Running software firewalls on PCs is nowadays accepted as a necessary security layer, but it is surprising that same concept has yet to be applied to the one area that it could arguably make a much bigger difference – Wi-Fi connectivity.

Desktop software firewalls – and simple firewalls in general – can be of limited use against inbound traffic because they only guarantee to protect against attacks on documented ports (80 for http, and so on), and there are plenty of attacks that don’t use those. A Wi-Fi firewall, on the other hand, can be inherently stronger because it protects the channel of connectivity, not the software interfaces opened using that channel.

Granted, this is simpler function than software and application firewalling, but no less important for Wi-Fi users who cart around their life on laptops.
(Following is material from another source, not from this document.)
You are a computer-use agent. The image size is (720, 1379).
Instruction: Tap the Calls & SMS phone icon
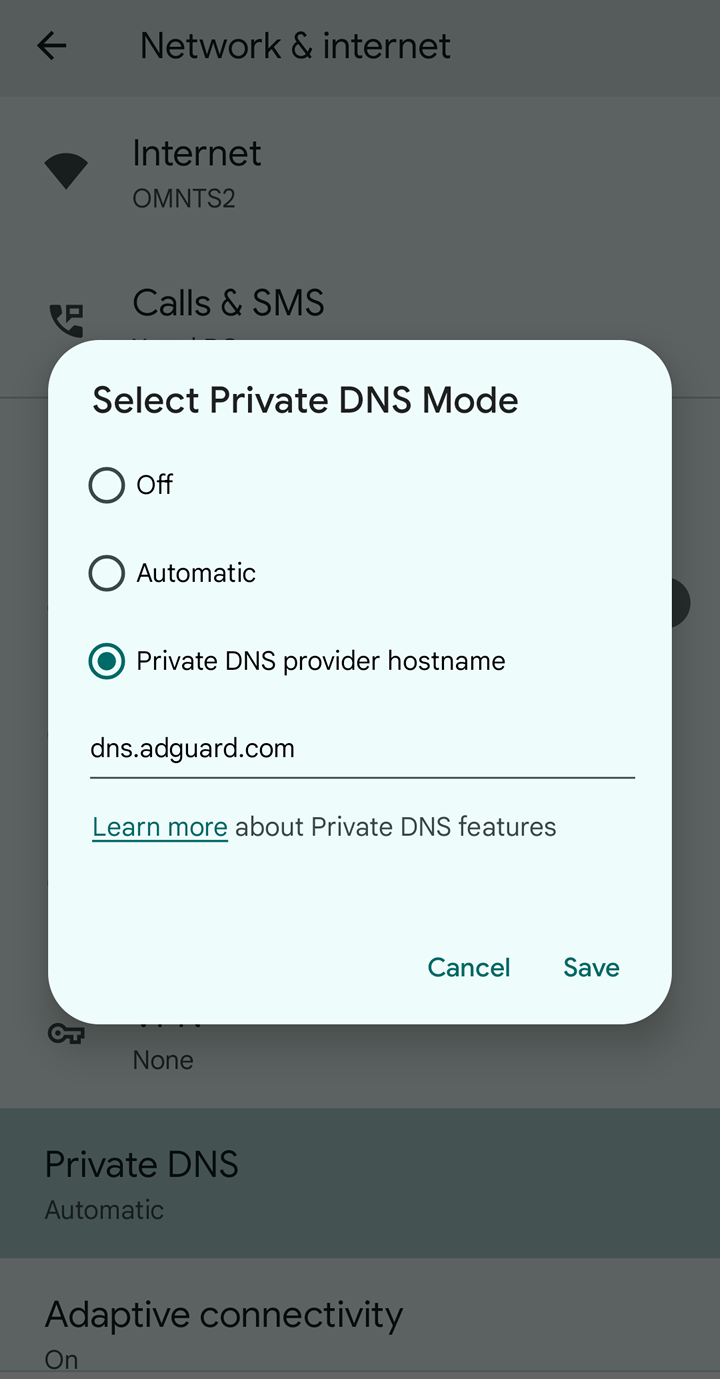66,320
They connect from within a LAN, from outside it at home using broadband, and from public Wi-Fi hotspots. They could also be using multiple wireless access points (APs), the credentials of which can be very hard to verify. Most users see that their laptops have connected wirelessly and think no more about the issue.

Sana Security’s Primary Response Air Cover , to give it its full name, is best described as a sort of Wi-Fi firewall for any PC connecting wirelessly, principally laptops. Depending on how it has been configured, it will only let a PC connect to one or more from a specified list of authorised access points. It will also control how the wireless interfaces on the PC can be accessed by other PCs (ad-hoc wireless networking and bridged connections), and will block or allow access to wired Ethernet and even Bluetooth interfaces.

The user sets up to three profiles, ‘work’, ‘home’ and ‘away’, and then decides which security parameters should be applied to each one. There is a bit more to this that you’d think. For instance, the ‘work’ profile should either block Wi-Fi altogether (because wired Ethernet is being used) or allow only a named AP/Mac address combination where Wi-Fi is present. When using the ‘home’ profile, things get a bit trickier because in all likelihood a longer list of other people’s APs will always appear to the software, and so more care needs to be taken. When ‘away’ from home using public networks, it makes sense to trust nothing, allowing only those APs that have been verified before allowing a connection.

If another computer or AP is attempting to make a connection to the PC in any one of these modes against the set policy, the user is given a pop-up warning and told that the program has disallowed the action. In each profile, the software lets admins force the laptop to connect only to APs that can offer the required level of encryption, ideally some form of WPA. Our test wireless card supported only WEP, which the program rated as medium risk.

Conclusion
The one assumption in all this is that the allowed AP, with its unique SSID and MAC address combination, is legitimate. In principle, this isn’t easy to spoof because that would lead to a conflict between the real and rogue AP trying to impersonate it. However, what would happen if the real AP itself has been hacked? Air Cover would argue that if this happens, then client security is probably the least of your concerns.

Still, it would have been nice to have had the ability to force the software to disallow a connection made without RADIUS authentication (see here for a review of a public authentication service for Wi-Fi from Witopia), just as a back-up to using SSID/Mac address combinations to identify an AP. These have to be set up in the AP itself, as well as at the client end, and so could not easily be simulated.

Primary Response Air Cover offers a very useful, and probably essential, layer of security for anyone regularly moving around with a laptop. It is a fact that Wi-Fi is laughably insecure unless basic precautions are taken. This program offers a neat way not just of securing it to a basic degree but giving that connectivity some ‘visibility’. You can see very clearly what APs and other Wi-Fi devices are out there, and what sort of security they are using, which helps when making informed decisions about their trustworthiness.

That has to be a step on from the complacent connectivity mindset of today where users trust more or less any connection their computer presents them with.

Sana Security’s website is here.

OUR VERDICT

This is the sort of software that should come with every laptop. Wireless connectivity is risky, but not necessarily easy to secure for the novice. That is where a Wi-Fi “firewall” comes in. Larger businesses will be using VPNs, but everyone else should beware Wi-Fi’s terrible curse of openness.